Das hätte mich schon interessiert, aber ich dachte doch mehr an eine Tätigkeit in der Wirtschaft. Ich fühlte, ich hatte mich da gut eingearbeitet und hatte Erfolg und Anerkennung gehabt. Ich fragte meinen Vetter Herbert, ob er Möglichkeiten in Südafrika und Rhodesien für mich sehe z.B. für Einkauf von Erzen. Ich berichtete ihm auch über die Pläne für Bau eines Staudammes entweder am Zambesi vor der Kariba Gorge oder am Kafue Fluß in Nordrhodesien, durch den billiger Strom unter anderem für die Produktion von Ferrochrome aus südrhodesischen Chromerzen bereitgestellt werden sollte. Für das nordrhodesische Kafue­Projekt trat besonders der Ingenieur Morris ein, Mitglied des Legislative Councils für Mufulira, den ich auch besuchte. Herbert zeigte sich damals sehr interessiert; seine Gruppe sei eine der ganz wenigen im Britischen Commonwealth mit Erfahrung in Ferrochrome Produktion. Morris zeigte sich auch sehr interessiert, aber die Pläne waren noch sehr unbestimmt. Für Einkauf von Erzen im südlichen Afrika erwähnte Herbert, daß er diese viel durch die Firma Derby & Co. Ltd in London gekauft hätte, einer deren Direktoren, Frederik Rau, käme demnächst nach Salisbury in Südrhodesien und würde mich gern kennenlernen. Ich traf ihn dort im Mai 1946.

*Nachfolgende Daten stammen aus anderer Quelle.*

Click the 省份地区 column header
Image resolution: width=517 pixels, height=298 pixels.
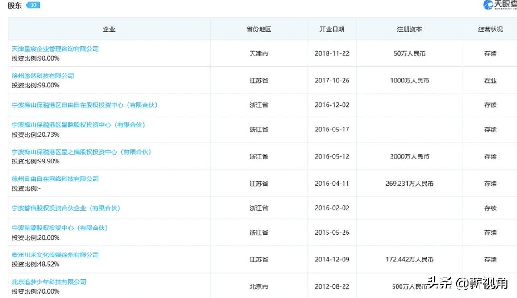coord(259,29)
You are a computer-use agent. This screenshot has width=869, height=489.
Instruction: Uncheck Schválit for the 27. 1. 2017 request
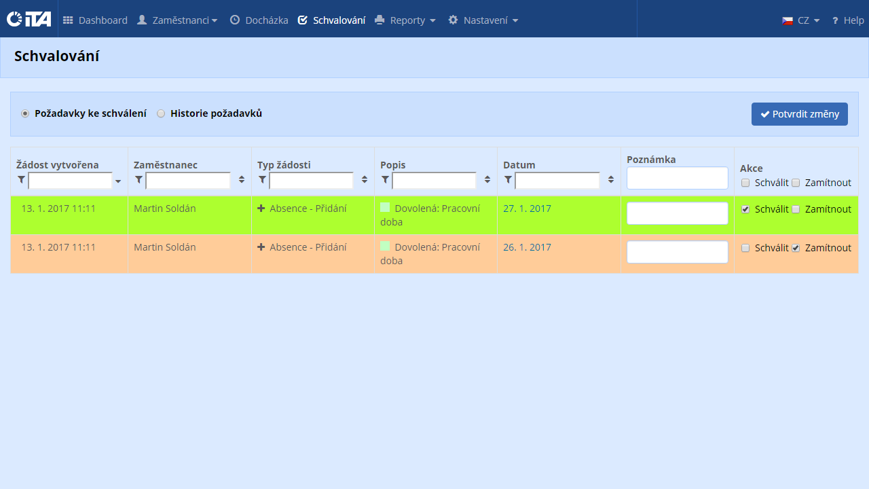click(x=745, y=209)
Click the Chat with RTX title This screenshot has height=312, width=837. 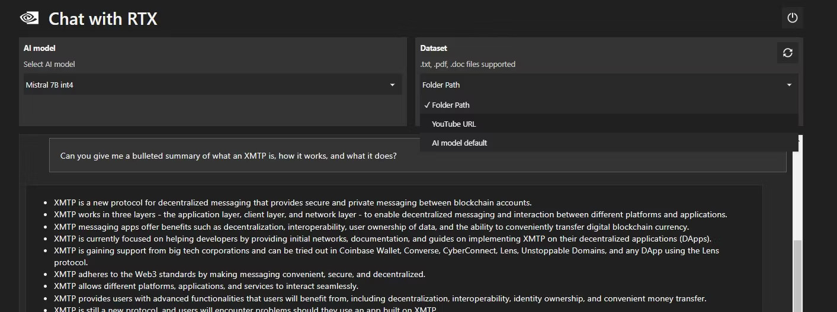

Er erschien mir ganz als der gebürtige Engländer, der er war und den ich erwartet hatte, aber dann stellte sich heraus, daß er einer sehr frommen jüdischen Familie angehörte; der Vater war aus Fürth gekommen, er sprach auch fließend Deutsch. Fred Rau machte einen starken Eindruck auf mich und ich konnte sehen, daß er das auf viele machte, geschäftlich sowohl wie als Persönlichkeit. Herberts Firma schien ein wichtiger Kunde Derbys für ihre rhodesischen und südafrikanischen Erze zu sein, und die Beziehungen sehr freundschaftlich. Rau hatte das Geschäft von Derby im südlichen Afrika besonders gepflegt, hatte viele Monate im Krieg dort mit einem Auftrag des British Ministry of Supply für die Beschaffung kriegswichtiger Rohstoffe zugebracht. Derby dachten daran, jetzt eine Vertretung in Johannesburg einzurichten, ich war daran natürlich sehr interessiert, er würde das erwägen, sagte er, als ich an meinen Posten im Copperbelt zurückflog. Nur nach wenigen Tagen bekam ich dort ein Telegram von ihm aus Johannesburg, ob ich dort zu einer weiteren Besprechung sofort hinkommen könnte. Ich mußte nochmals um kurzen Urlaub bitten und fuhr mit der Bahn.